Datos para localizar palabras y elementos
────────────────────

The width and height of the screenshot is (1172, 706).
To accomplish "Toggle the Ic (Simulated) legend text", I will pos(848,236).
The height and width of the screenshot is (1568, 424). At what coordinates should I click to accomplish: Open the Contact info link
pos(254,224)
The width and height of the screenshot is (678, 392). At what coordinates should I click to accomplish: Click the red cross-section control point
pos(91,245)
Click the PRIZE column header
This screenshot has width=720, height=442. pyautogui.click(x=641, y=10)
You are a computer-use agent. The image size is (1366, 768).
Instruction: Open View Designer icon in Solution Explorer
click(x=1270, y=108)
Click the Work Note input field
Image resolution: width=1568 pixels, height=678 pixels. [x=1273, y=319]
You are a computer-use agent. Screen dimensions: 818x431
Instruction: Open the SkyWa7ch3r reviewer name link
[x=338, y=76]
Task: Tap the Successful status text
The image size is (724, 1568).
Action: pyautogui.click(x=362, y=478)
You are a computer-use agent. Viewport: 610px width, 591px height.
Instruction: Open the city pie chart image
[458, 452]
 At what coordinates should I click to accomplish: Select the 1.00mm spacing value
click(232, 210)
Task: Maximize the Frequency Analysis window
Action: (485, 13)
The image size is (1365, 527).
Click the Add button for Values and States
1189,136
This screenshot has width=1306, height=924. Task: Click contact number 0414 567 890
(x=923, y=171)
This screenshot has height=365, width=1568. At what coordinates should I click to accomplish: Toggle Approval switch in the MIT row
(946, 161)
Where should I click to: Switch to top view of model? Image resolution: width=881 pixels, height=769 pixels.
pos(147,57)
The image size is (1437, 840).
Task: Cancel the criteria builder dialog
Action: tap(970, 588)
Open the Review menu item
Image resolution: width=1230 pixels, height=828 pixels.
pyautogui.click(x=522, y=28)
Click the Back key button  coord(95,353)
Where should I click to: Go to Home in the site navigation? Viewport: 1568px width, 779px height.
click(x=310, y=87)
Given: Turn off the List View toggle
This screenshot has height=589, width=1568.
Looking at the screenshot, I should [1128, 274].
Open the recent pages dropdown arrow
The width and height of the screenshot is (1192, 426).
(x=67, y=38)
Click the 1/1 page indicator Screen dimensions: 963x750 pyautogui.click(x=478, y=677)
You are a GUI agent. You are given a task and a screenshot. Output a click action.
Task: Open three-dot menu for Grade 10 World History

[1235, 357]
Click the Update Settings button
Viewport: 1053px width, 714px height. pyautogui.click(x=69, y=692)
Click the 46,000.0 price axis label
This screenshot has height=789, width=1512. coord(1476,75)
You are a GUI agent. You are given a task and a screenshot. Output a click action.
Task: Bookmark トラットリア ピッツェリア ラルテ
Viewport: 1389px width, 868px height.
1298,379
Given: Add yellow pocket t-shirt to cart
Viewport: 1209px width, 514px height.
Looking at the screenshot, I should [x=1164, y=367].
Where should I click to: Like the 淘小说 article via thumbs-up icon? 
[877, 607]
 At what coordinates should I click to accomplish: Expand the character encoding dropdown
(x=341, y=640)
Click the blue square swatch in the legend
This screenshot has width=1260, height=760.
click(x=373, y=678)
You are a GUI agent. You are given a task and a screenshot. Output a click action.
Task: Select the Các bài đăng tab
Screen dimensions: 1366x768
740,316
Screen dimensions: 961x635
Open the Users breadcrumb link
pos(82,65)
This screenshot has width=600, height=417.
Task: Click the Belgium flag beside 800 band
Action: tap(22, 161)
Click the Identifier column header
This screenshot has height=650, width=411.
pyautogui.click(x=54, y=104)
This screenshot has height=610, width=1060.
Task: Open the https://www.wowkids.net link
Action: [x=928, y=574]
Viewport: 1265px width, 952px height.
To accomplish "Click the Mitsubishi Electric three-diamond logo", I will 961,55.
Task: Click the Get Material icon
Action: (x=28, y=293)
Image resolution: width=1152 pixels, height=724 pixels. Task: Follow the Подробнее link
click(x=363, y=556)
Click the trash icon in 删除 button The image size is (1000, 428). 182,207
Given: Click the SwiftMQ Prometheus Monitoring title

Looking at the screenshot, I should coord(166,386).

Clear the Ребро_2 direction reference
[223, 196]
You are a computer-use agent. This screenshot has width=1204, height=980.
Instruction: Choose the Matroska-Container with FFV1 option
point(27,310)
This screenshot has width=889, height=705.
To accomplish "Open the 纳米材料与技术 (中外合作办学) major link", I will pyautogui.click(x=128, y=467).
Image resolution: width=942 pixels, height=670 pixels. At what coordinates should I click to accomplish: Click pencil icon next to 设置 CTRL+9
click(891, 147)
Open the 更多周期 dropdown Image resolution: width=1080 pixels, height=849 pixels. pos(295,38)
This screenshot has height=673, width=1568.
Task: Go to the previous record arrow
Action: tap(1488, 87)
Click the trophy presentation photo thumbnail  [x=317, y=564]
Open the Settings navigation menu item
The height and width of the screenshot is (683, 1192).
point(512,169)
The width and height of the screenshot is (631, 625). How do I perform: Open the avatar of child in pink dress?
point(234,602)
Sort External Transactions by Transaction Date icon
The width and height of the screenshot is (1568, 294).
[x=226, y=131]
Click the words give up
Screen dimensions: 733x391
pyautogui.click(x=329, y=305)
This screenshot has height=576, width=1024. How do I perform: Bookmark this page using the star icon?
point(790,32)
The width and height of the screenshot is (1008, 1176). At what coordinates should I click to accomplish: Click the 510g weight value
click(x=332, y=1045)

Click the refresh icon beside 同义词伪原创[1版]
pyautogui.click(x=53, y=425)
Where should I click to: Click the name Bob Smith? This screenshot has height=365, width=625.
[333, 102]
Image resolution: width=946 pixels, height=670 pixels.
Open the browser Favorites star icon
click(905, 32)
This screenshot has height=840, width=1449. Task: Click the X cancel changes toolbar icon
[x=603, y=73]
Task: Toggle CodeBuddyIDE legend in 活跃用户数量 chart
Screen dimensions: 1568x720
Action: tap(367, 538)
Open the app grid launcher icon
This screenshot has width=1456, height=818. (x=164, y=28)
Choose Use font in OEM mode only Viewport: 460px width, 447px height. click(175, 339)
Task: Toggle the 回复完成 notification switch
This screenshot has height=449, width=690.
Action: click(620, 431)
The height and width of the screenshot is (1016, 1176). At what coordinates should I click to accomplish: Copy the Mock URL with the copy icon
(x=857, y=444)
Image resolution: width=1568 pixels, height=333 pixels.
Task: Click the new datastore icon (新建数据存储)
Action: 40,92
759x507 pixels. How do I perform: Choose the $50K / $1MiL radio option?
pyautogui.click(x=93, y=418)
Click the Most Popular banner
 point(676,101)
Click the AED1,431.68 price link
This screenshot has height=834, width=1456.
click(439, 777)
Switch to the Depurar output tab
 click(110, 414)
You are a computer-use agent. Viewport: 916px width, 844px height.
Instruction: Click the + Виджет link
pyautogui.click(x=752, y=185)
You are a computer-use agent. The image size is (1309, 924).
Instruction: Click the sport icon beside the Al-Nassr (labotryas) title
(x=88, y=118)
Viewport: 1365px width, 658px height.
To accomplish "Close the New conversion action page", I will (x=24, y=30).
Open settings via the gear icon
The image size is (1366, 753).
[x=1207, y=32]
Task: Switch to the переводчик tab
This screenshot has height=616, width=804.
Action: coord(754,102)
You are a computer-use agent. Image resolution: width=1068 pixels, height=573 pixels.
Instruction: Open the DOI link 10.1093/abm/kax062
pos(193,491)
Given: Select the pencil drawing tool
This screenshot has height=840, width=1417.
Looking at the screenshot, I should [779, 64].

────────────────────

Extrae del listado todas las líneas que contengan la palabra "beside", teniendo en cuenta mayúsculas y minúsculas.

Task: Click the Belgium flag beside 800 band
Click the refresh icon beside 同义词伪原创[1版]
Instruction: Click the sport icon beside the Al-Nassr (labotryas) title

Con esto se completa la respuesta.